The 2019 version of the S2F model is basically built upon the fact that bitcoin — just like gold — is valuable due to its unforgeable scarcity. The asset’s value increases as the new supply is slashed by half every year. The latest iteration of the model (the stock-to-flow cross-asset model), on the other hand, introduces other assets like gold and silver to the picture as well as several phases in bitcoin’s maturity as an investment asset.

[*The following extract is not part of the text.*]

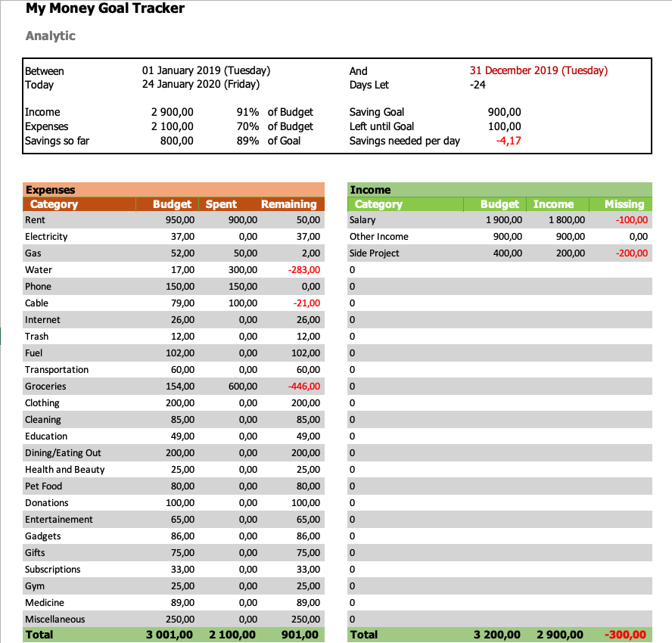
Task: Click the orange Expenses section title bar
Action: coord(173,190)
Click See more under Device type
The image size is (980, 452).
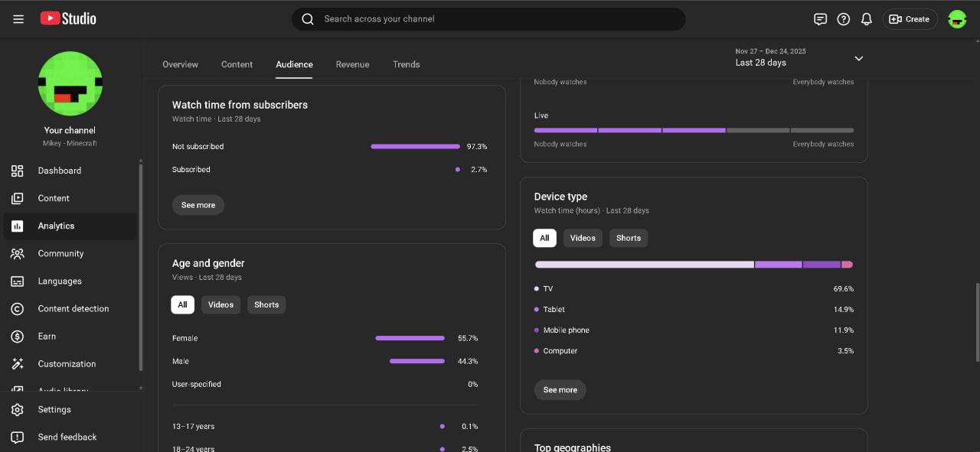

Per the original S2F model, BTC should hit $100K by the end of this year. Responding to a crypto enthusiast who asked where the gigantic amount of money to push BTC to such great heights will come from, PlanB explained that it will be coming from “ silver, gold, countries with negative interest rates [..], countries with predatory governments [..], billionaires and millionaires hedging against quantitative easing (QE), and institutional investors [..].”
BTC Is ‘Perfectly On Track’
Bitcoin has posted a couple of the so-called red dots on the stock to flow chart since the May halving, similar to the performance after the 2012 and 2016 halvings.

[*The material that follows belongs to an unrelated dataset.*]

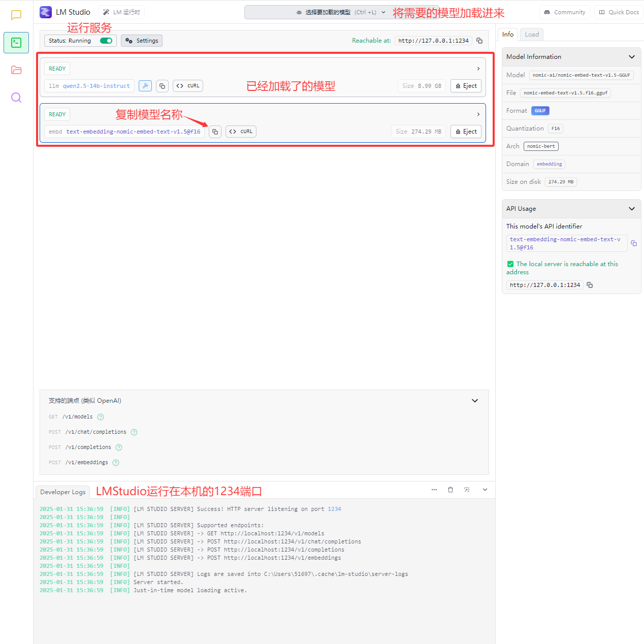Collapse the Model Information section
Viewport: 644px width, 644px height.
(x=631, y=57)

The top crypto is currently hovering around the $10.6K level. Some might wonder, is it too late for bitcoin to begin its ascension to $100,000? But according to PlanB, bitcoin remains on track as the historically accurate S2F model shows.
“In 2016-2017 the red dots had trouble crossing the $1000 level (and $100 in 2013). Seems to be similar now with $10,000. IMO we are perfectly on track.”